- [Supplied text]

WASHINGTON (AP) — The historic $38 billion in budget cuts resulting from at-times hostile bargaining between Congress and the Obama White House were accomplished in large part by pruning money left over from previous years, using accounting sleight of hand and going after programs President Barack Obama had targeted anyway.
Such moves permitted Obama to save favorite
programs — Pell grants for poor college students, health research and
"Race to the Top" aid for public schools, among others — from
Republican knives, according to new details of the legislation released Tuesday
morning.
And big holes in foreign aid and Environmental
Protection Agency accounts were patched in large part. Republicans also gave up
politically treacherous cuts to the Agriculture Department's food inspection
program.
The details of the agreement reached late Friday
night just ahead of a deadline for a partial government shutdown reveal a lot
of one-time savings and cuts that officially "score" as cuts to pay
for spending elsewhere, but often have little to no actual impact on the
deficit.
As a result of the legerdemain, Obama was able to
reverse many of the cuts passed by House Republicans in February when the
chamber approved a bill slashing this year's budget by more than $60 billion.

- [Objective A] Reproduce the budget cuts article word for word, everything from "And big holes" down to "than $60 billion.".

(Items taken from a data source)
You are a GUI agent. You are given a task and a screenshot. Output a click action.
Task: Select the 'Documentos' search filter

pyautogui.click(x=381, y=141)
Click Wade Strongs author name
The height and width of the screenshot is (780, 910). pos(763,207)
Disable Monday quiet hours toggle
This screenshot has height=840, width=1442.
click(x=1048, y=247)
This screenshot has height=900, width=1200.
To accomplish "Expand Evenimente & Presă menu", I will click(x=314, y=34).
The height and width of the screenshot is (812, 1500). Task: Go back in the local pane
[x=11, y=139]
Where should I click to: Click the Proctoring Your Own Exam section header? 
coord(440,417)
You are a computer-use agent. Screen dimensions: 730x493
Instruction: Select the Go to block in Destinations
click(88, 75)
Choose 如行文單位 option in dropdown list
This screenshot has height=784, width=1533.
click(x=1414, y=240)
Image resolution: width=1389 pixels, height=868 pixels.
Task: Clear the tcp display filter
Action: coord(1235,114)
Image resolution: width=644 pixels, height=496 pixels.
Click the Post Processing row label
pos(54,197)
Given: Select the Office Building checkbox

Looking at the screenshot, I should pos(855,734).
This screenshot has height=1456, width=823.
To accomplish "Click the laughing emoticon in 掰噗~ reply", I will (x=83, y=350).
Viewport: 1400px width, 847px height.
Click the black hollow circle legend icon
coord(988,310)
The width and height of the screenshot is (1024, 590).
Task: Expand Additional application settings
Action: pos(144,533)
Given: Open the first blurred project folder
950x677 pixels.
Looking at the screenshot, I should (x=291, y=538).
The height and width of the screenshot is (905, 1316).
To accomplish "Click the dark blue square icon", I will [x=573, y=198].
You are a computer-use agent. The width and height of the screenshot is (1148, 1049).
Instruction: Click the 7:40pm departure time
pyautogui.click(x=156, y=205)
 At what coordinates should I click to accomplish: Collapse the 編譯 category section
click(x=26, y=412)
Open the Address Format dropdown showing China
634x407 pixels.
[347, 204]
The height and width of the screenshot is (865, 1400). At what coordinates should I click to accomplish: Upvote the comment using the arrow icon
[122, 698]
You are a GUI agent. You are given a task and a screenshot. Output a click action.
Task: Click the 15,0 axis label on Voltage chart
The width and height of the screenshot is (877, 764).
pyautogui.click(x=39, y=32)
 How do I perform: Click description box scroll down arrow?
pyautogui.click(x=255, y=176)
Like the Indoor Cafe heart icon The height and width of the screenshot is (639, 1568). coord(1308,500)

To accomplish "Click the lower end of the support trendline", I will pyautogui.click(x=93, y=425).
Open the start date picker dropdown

- [Objective B] Arrange the records as a JSON list of strings, one string per line, from the line containing "The height and width of the screenshot is (865, 1400)." down to the end of the records. Leave out blank lines.

- [Exercise result A]
And big holes in foreign aid and Environmental
Protection Agency accounts were patched in large part. Republicans also gave up
politically treacherous cuts to the Agriculture Department's food inspection
program.
The details of the agreement reached late Friday
night just ahead of a deadline for a partial government shutdown reveal a lot
of one-time savings and cuts that officially "score" as cuts to pay
for spending elsewhere, but often have little to no actual impact on the
deficit.
As a result of the legerdemain, Obama was able to
reverse many of the cuts passed by House Republicans in February when the
chamber approved a bill slashing this year's budget by more than $60 billion.

- [Exercise result B]
[
  "The height and width of the screenshot is (865, 1400). At what coordinates should I click to accomplish: Upvote the comment using the arrow icon",
  "[122, 698]",
  "You are a GUI agent. You are given a task and a screenshot. Output a click action.",
  "Task: Click the 15,0 axis label on Voltage chart",
  "The width and height of the screenshot is (877, 764).",
  "pyautogui.click(x=39, y=32)",
  " How do I perform: Click description box scroll down arrow?",
  "pyautogui.click(x=255, y=176)",
  "Like the Indoor Cafe heart icon The height and width of the screenshot is (639, 1568). coord(1308,500)",
  "To accomplish \"Click the lower end of the support trendline\", I will pyautogui.click(x=93, y=425).",
  "Open the start date picker dropdown"
]